====== Vorliegender Text

Den überwiegenden Teil des inländischen Grundvermögens machen die Wohngrundstücke aus. In § 250 Abs. 2 BewG ist normiert, dass der Grundsteuerwert von Ein- und Zweifamilienhäusern, Mietwohngrundstücken und Wohnungseigentum im Ertragswertverfahren zu ermitteln ist. Das Ertragswertverfahren basiert auf der Ermittlung des für das Grundstück marktüblich erzielbaren Ertrags. Dabei wird auf den Bewertungsstichtag der Barwert der in der Zukunft erwarteten Erträge des Gebäudes berechnet.

============

Aufgabe 1 =>
Übersetzen Sie aus dem Text zum Ertragswertverfahren den Satz „Das Ertragswertverfahren basiert auf der Ermittlung des für das Grundstück marktüblich erzielbaren Ertrags.“ ins Englische.
Aufgabe 2 =>
Prüfen Sie, ob die drei Aussagen mit dem Text zum Ertragswertverfahren übereinstimmen. Antworten Sie jeweils mit Ja oder Nein und zitieren Sie die entscheidenden Worte des Textes.
(a) Wohngrundstücke bilden den überwiegenden Teil des inländischen Grundvermögens.
(b) Nach § 250 Abs. 2 BewG wird der Grundsteuerwert von Mietwohngrundstücken im Sachwertverfahren ermittelt.
(c) Beim Ertragswertverfahren wird der Barwert bereits erzielter früherer Erträge berechnet.
Aufgabe 3 =>
Kopieren Sie aus dem Text zum Ertragswertverfahren unverändert den Abschnitt, der bei „Den überwiegenden Teil“ beginnt und bei „des Gebäudes berechnet.“ endet.
Die Datensätze stammen aus einer anderen Quelle als der Text zum Ertragswertverfahren.

====== Datenteil

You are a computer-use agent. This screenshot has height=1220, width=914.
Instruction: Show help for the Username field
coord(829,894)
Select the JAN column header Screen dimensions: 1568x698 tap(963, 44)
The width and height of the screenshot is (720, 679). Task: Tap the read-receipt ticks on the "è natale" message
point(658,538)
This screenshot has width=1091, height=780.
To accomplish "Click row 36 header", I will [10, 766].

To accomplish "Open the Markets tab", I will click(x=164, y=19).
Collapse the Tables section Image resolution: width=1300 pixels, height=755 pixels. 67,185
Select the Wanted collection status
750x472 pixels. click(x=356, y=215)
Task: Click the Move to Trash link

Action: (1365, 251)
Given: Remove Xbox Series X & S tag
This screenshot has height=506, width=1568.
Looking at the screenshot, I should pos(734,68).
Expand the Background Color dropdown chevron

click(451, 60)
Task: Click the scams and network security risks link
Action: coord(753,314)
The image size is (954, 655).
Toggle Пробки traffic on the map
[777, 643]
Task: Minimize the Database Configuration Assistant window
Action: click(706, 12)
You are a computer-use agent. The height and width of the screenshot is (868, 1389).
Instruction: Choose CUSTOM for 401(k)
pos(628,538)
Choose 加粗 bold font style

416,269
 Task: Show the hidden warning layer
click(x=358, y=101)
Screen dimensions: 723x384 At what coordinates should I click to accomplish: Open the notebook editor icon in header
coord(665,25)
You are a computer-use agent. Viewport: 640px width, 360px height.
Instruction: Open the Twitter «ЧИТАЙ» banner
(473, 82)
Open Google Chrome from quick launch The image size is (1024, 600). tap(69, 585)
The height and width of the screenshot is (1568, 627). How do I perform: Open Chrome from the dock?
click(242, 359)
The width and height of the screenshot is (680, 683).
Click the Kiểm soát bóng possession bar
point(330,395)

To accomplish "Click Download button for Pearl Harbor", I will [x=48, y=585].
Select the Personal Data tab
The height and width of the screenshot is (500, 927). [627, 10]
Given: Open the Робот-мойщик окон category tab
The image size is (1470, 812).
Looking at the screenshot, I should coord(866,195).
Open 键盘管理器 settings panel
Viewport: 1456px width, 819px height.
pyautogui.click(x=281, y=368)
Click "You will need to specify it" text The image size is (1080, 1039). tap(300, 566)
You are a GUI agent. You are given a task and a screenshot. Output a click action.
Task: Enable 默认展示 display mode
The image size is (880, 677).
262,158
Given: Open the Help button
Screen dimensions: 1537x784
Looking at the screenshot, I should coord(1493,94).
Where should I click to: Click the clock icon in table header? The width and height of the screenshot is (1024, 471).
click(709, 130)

============

Vollständige Ausgabe 1 =>
The income capitalization approach is based on determining the income that can customarily be achieved on the market for the property.

Vollständige Ausgabe 2 =>
(a) Ja: „Den überwiegenden Teil des inländischen Grundvermögens machen die Wohngrundstücke aus.“
(b) Nein: „im Ertragswertverfahren zu ermitteln ist“
(c) Nein: „der Barwert der in der Zukunft erwarteten Erträge des Gebäudes berechnet“

Vollständige Ausgabe 3 =>
Den überwiegenden Teil des inländischen Grundvermögens machen die Wohngrundstücke aus. In § 250 Abs. 2 BewG ist normiert, dass der Grundsteuerwert von Ein- und Zweifamilienhäusern, Mietwohngrundstücken und Wohnungseigentum im Ertragswertverfahren zu ermitteln ist. Das Ertragswertverfahren basiert auf der Ermittlung des für das Grundstück marktüblich erzielbaren Ertrags. Dabei wird auf den Bewertungsstichtag der Barwert der in der Zukunft erwarteten Erträge des Gebäudes berechnet.